▶ Source text
····················
My data shows customers are frustrated with a pro-grade saw. The blade guard gets in the way of a common cut. So people are taking the guard off to get the work done. That’s a loyalty problem and a safety problem at the same time. We can’t make the guard easy to remove. But there’s a jig that makes the cut safely with the guard on.
The recommendation writes itself. Put the jig in every box. Everyone has it. The frustration goes away. Done. That’s the draft I’m typing when I stop and hand it to the assistant.
The assistant does not tell me I’m smart. Nor does it simply criticize. It runs the full four-step method.
It finds the word holding up my whole plan — bundle. When I say bundling the jig protects the relationship, it asks who it protects, and at what cost to whom. That forces me to admit the thing I skipped. Adding a part to the box raises the price.
Then it lays out what would have to be true for “bundle the jig” to actually protect the relationship. The jig has to solve the cut. People have to use it in the moment they’re frustrated. And adding it can’t create a new cost that hurts the same relationship I’m trying to protect.
That last one is the condition I didn’t want to look at. A price increase is its own loyalty event. It lands on every customer, not just the ones fighting the guard. So my clean fix might trade a small group’s frustration for a larger group’s resentment. The thing I walked in calling a solution might make the relationship worse.
Then it shows me a way through. Don’t treat “bundle it” as one move. Break it apart. We could give the jig free to the people who hit the wall, so the cost follows the problem instead of the whole base. Or put it in every box only if it can be done without raising the price.
The point isn’t for me to leave with a better answer. I leave with a better question. “Can we get the jig to the people who need it without a price change that costs more relationship than it saves?”
In my first draft, the slide had a recommendation on it. Bundle the jig into every box. A specific action, and I was sure it was right. The method showed my recommendation would have been dead on arrival. The packaging call isn’t mine to make, and the first person to do the math on a base-wide price increase would have killed it. The insight would have died on that slide.
····················
▶ Data section
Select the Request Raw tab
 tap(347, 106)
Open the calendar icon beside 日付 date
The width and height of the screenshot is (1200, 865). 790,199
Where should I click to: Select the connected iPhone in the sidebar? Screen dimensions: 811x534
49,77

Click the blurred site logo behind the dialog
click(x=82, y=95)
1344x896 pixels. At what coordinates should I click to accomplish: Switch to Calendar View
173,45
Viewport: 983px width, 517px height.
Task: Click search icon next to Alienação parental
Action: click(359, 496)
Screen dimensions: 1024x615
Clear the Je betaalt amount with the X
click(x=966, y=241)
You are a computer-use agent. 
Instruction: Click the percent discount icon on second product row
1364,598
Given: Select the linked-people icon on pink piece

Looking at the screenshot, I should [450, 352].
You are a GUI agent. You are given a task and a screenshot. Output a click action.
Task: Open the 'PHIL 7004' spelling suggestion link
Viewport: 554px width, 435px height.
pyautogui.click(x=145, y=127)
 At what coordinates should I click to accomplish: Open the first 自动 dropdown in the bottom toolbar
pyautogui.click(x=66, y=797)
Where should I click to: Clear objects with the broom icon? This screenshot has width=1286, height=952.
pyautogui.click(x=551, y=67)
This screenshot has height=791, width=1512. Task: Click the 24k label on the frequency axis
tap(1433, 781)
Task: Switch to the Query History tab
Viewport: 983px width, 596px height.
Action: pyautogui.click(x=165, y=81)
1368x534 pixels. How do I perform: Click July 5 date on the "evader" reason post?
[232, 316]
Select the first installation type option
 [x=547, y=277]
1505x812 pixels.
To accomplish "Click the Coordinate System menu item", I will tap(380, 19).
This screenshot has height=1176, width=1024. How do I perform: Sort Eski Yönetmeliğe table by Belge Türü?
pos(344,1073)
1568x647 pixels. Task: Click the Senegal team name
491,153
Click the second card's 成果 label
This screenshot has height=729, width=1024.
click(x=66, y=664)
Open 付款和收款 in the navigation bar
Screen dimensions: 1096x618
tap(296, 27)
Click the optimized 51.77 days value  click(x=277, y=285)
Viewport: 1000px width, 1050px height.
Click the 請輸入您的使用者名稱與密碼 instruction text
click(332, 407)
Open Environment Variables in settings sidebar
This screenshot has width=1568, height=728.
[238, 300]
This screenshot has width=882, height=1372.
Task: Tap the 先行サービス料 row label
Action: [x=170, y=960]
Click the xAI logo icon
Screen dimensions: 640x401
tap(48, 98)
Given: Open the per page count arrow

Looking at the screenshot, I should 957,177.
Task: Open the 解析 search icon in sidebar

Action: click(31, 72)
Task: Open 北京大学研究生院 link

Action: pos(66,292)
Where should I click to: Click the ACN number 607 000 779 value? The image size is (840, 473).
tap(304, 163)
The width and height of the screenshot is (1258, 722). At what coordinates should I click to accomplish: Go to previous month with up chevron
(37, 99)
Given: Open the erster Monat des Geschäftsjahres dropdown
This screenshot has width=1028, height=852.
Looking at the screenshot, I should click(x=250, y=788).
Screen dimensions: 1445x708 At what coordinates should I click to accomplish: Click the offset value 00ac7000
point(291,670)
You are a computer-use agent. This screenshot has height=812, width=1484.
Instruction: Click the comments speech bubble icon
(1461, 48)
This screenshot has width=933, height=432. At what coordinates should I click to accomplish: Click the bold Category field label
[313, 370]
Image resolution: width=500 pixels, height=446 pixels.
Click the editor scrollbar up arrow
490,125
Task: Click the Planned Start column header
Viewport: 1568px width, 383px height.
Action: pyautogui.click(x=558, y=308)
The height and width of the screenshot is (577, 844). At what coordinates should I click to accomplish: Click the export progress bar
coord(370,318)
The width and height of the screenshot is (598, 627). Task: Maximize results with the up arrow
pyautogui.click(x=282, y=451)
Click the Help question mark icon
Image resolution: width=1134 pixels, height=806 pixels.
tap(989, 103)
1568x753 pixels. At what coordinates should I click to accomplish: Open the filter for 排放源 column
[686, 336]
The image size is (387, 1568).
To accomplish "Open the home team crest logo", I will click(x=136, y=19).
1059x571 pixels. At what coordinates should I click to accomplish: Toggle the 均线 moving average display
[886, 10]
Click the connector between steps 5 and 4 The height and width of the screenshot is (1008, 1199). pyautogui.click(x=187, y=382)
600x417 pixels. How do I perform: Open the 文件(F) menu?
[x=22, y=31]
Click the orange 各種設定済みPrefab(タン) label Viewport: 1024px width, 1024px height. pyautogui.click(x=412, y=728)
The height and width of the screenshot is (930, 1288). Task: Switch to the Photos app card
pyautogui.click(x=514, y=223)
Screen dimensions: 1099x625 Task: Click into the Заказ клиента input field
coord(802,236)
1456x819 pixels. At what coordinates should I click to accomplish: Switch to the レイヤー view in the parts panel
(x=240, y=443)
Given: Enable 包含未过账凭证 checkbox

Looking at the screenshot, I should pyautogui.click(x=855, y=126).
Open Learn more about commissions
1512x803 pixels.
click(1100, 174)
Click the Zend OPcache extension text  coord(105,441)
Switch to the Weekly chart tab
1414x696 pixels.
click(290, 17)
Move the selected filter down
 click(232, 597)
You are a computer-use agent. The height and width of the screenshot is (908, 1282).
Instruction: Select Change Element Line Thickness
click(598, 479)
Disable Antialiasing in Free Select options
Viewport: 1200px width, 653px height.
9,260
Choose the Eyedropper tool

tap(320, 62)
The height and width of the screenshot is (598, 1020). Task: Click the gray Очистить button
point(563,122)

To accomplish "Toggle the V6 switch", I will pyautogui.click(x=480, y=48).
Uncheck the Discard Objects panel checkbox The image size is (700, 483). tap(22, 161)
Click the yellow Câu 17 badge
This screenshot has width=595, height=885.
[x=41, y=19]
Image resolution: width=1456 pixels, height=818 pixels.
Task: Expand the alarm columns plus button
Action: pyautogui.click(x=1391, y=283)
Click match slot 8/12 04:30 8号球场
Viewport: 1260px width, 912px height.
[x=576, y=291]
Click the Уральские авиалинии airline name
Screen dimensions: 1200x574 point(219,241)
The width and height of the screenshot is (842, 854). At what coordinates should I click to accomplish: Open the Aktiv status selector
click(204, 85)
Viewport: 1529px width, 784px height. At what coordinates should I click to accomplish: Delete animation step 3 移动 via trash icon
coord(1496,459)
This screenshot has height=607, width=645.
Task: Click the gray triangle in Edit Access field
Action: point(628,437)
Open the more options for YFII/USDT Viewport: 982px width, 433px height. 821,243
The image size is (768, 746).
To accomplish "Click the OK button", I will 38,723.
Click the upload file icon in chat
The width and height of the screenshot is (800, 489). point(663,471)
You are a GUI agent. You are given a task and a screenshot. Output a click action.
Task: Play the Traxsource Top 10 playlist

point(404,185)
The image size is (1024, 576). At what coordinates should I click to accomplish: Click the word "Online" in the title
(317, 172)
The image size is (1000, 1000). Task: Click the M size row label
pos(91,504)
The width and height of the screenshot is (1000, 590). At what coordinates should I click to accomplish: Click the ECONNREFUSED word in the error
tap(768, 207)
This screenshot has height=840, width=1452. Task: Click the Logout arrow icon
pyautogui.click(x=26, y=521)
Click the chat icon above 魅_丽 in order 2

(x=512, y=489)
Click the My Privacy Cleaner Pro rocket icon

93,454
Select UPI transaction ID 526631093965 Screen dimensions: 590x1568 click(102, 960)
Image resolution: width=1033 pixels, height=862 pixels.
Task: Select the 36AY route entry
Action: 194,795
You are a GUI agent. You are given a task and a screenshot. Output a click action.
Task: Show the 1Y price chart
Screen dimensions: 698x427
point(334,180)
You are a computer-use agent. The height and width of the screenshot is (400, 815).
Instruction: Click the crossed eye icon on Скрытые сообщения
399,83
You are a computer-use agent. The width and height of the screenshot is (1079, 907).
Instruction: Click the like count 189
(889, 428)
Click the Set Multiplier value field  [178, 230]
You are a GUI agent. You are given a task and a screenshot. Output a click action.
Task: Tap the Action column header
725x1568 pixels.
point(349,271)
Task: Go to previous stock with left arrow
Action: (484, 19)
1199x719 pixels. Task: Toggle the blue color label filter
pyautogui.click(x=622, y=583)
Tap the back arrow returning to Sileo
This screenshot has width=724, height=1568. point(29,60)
····················
▶ Problems and tasks
1. In the text about the saw's blade guard, what word does the assistant identify as holding up the whole plan?
2. Retype the text about the saw's blade guard word for word, from "My data shows" up to and including "raises the price.".
3. According to the text about the saw's blade guard, what would have to be true for "bundle the jig" to actually protect the relationship? List every condition.
The listing is not needed for this work.

▶ Solutions to each task
1. Bundle.

2.
My data shows customers are frustrated with a pro-grade saw. The blade guard gets in the way of a common cut. So people are taking the guard off to get the work done. That’s a loyalty problem and a safety problem at the same time. We can’t make the guard easy to remove. But there’s a jig that makes the cut safely with the guard on.
The recommendation writes itself. Put the jig in every box. Everyone has it. The frustration goes away. Done. That’s the draft I’m typing when I stop and hand it to the assistant.
The assistant does not tell me I’m smart. Nor does it simply criticize. It runs the full four-step method.
It finds the word holding up my whole plan — bundle. When I say bundling the jig protects the relationship, it asks who it protects, and at what cost to whom. That forces me to admit the thing I skipped. Adding a part to the box raises the price.

3.
- The jig has to solve the cut.
- People have to use it in the moment they're frustrated.
- Adding it can't create a new cost that hurts the same relationship.